Texte à lire:

« Les animaux et les insectes ont tant à nous apporter »
Emmanuelle Pouydebat, Directrice de Recherche au CNRS et au Muséum national d’histoire naturelle, spécialisée dans l’évolution des comportements animaliers, partage avec Françoise Raynaud, dans le cadre du hors-série AA – Particules élémentaires– l’émerveillement pour le vivant. « Nous utilisons l’une et l’autre le même vocabulaire », dit-elle. Retour sur l’importance de la bio-inspiration.
Propos recueillis par Jean-Philippe Hugron
Quels sont vos axes de recherche aujourd’hui ?
Mes recherches portent sur la capacité d’adaptation des êtres vivants. J’étudie par exemple l’évolution des éléphants dans leur manière d’utiliser leur trompe afin de se nourrir, se déplacer, d’établir des contacts sociaux. À l’origine, cet organe était tout petit. Il s’est allongé en fonction des milieux géographiques. En outre, une trompe sait aussi bien manipuler un pop-corn qu’elle peut déraciner un arbre. Elle est puissante et précise à la fois, le tout sans os, sans articulations à proprement parler. Ce sujet intéresse la robotique, notamment la robotique molle. La trompe est un modèle de souplesse et de dextérité et une analyse biomécanique sera source d’enseignements. Ainsi, un questionnement biologique peut conduire à une application différente.

Consigne de travail 1: Recopiez à l'identique le passage de l'entretien sur la bio-inspiration qui débute aux mots « Mes recherches portent » et s'arrête après « une application différente. ».
Consigne de travail 2: Reprenez l'entretien sur la bio-inspiration juste après sa dernière phrase et rédigez-en la suite.

Données ci-dessous:
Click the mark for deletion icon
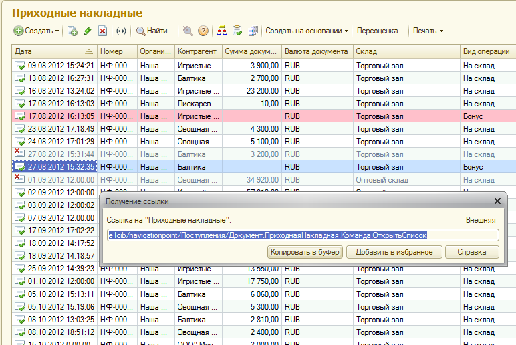516x345 pixels. pos(102,31)
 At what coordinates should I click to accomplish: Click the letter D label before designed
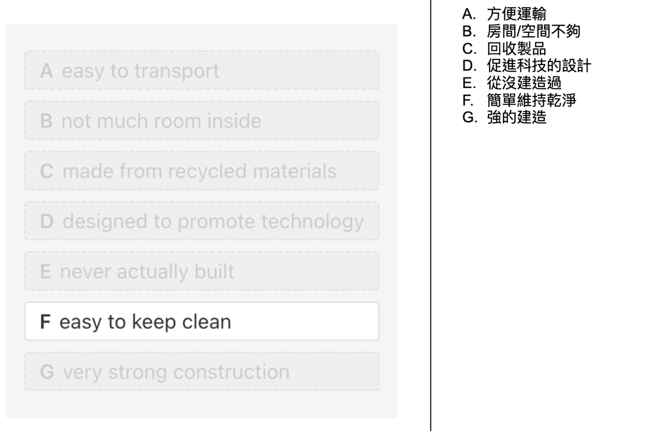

Résultat obtenu 1:
Mes recherches portent sur la capacité d’adaptation des êtres vivants. J’étudie par exemple l’évolution des éléphants dans leur manière d’utiliser leur trompe afin de se nourrir, se déplacer, d’établir des contacts sociaux. À l’origine, cet organe était tout petit. Il s’est allongé en fonction des milieux géographiques. En outre, une trompe sait aussi bien manipuler un pop-corn qu’elle peut déraciner un arbre. Elle est puissante et précise à la fois, le tout sans os, sans articulations à proprement parler. Ce sujet intéresse la robotique, notamment la robotique molle. La trompe est un modèle de souplesse et de dextérité et une analyse biomécanique sera source d’enseignements. Ainsi, un questionnement biologique peut conduire à une application différente.

Résultat obtenu 2:
Apprenez-vous aussi de l’habitat des espèces que vous étudiez ?
Tout le temps. Avec la vétérinaire et primatologue Sabrina Krief, professeure au Muséum national d’histoire naturelle, nous travaillons par exemple sur les chimpanzés. Ils se soignent du paludisme et s’en protègent grâce à leur habitat. Nous avons en effet constaté qu’il y a moins de tiques et de moustiques au sein de leur nid. Et pour cause, ils utilisent des végétaux aux propriétés répulsives. Nous espérons ainsi découvrir de nouvelles molécules.
Quelles sont les autres passerelles possibles ?
Elles sont si nombreuses ! Pour les transports, les matériaux ou encore l’architecture, l’écologie. Les drones de troisième génération cherchent la miniaturisation. Des travaux sur les libellules montrent leur extrême manoeuvrabilité tout en consommant très peu d’énergie. Si nous restons dans le domaine des transports, les Japonais ont étudié la manière dont le martin-pêcheur plonge à 80 km/h dans l’eau en produisant peu d’éclaboussures ainsi qu’une onde de choc réduite. Cet enseignement a permis d’optimiser la morphologie du Shinkansen, le TGV japonais, de réduire ses nuisances sonores tout en économisant de l’énergie.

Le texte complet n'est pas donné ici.